EXAME.COM: Além disso, a falta de investigação no Brasil leva ao aumento da cultura da violência e da impunidade?



Incalcaterra: Exatamente, como já havia alertado o relator especial contra a tortura, o que institucionalizou a tortura é a continuidade do ciclo de impunidade em relação a essa prática.



EXAME.COM: Essas violações frequentes de direitos humanos nos presídios estimulam o crescimento das facções criminosas brasileiras dentro das cadeias?



Incalcaterra: As facções criminosas têm ganhado força pela falta de controle do Estado dentro das cadeias, tendo ramificações praticamente em todos os estados da federação.

Os altos níveis de superlotação e em geral as condições de detenção que relataram os especialistas alimentam a violência e as violações de direitos humanos no contexto penitenciário. O Sub-comitê comentou, por exemplo, que a superlotação exacerba os níveis de estresse nos detentos, o que resulta em comportamentos agressivos e um risco maior de violência entre detentos e também contra os funcionários.



Nesse sentido, o Sub-comitê recomendou ao Brasil aumentar a dotação de agentes penitenciários adequadamente treinados, além de profissionais médicos, para garantir a segurança dos detentos e dos funcionários, bem como para reduzir a influência do crime organizado no interior das prisões.



EXAME.COM: O que a ONU recomenda para as autoridades brasileiras? O que precisa ser feito?
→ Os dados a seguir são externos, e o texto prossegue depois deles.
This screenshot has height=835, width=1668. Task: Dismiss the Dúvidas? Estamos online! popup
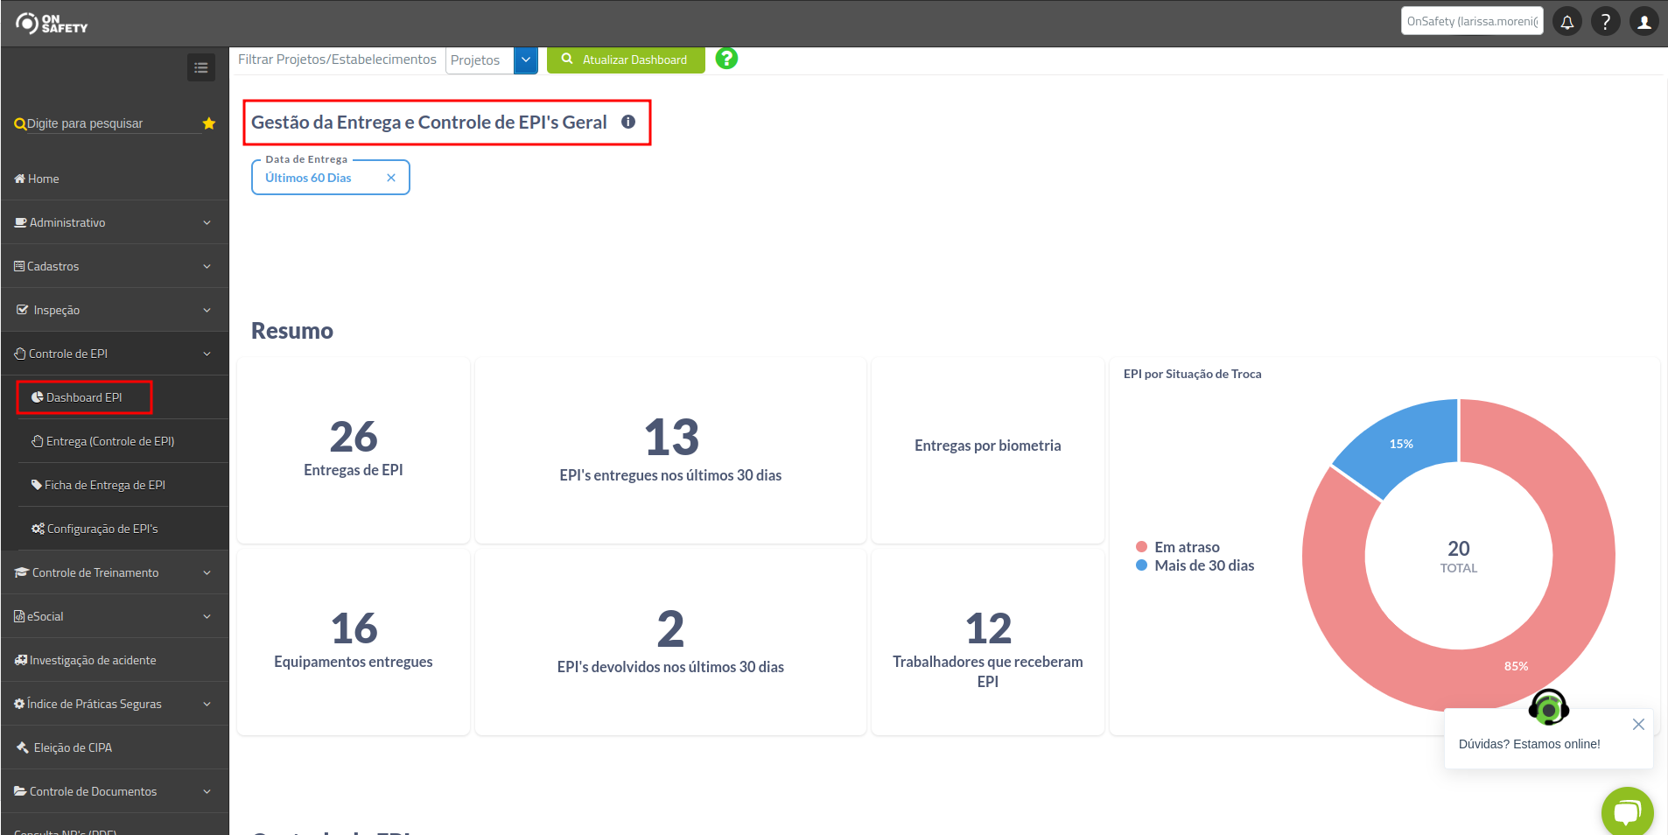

Incalcaterra: A crise do sistema prisional no Brasil requer um forte compromisso político do mais alto nível de governança. O Brasil precisa enfrentar a crise do sistema prisional, que vem de longa data, através de políticas públicas e legislação em linha com os padrões internacionais.



As recomendações do SPT, do relator especial, e de outros mecanismos de proteção regional e universal de direitos humanos oferecem um sólido guia para a formulação de tais políticas. A superlotação dos presídios, o déficit de vagas, casos de tortura e rebeliões, o controle feito pelo crime organizado e a política de encarceramento são alguns dos principais pontos que o Brasil precisa enfrentar neste contexto.



O Brasil conta com um sistema de combate e prevenção à tortura, que inclui o Mecanismo Nacional de Prevenção e Combate à Tortura, o que foi reconhecido como um desenvolvimento positivo pelos peritos do Sub-comitê. Alguns estados do país já criaram mecanismos preventivos contra a tortura, e os governos estaduais que ainda não o fizeram também devem estabelecer esse tipo de mecanismo.



Mas não basta apenas criar este tipo de órgão: eles devem ser implementados efetivamente e as autoridades devem garantir sua autonomia operacional e independência, bem como recursos adequados, para que seu trabalho de fiscalização possa ter um impacto verdadeiro para o melhoramento do sistema penitenciário do Brasil.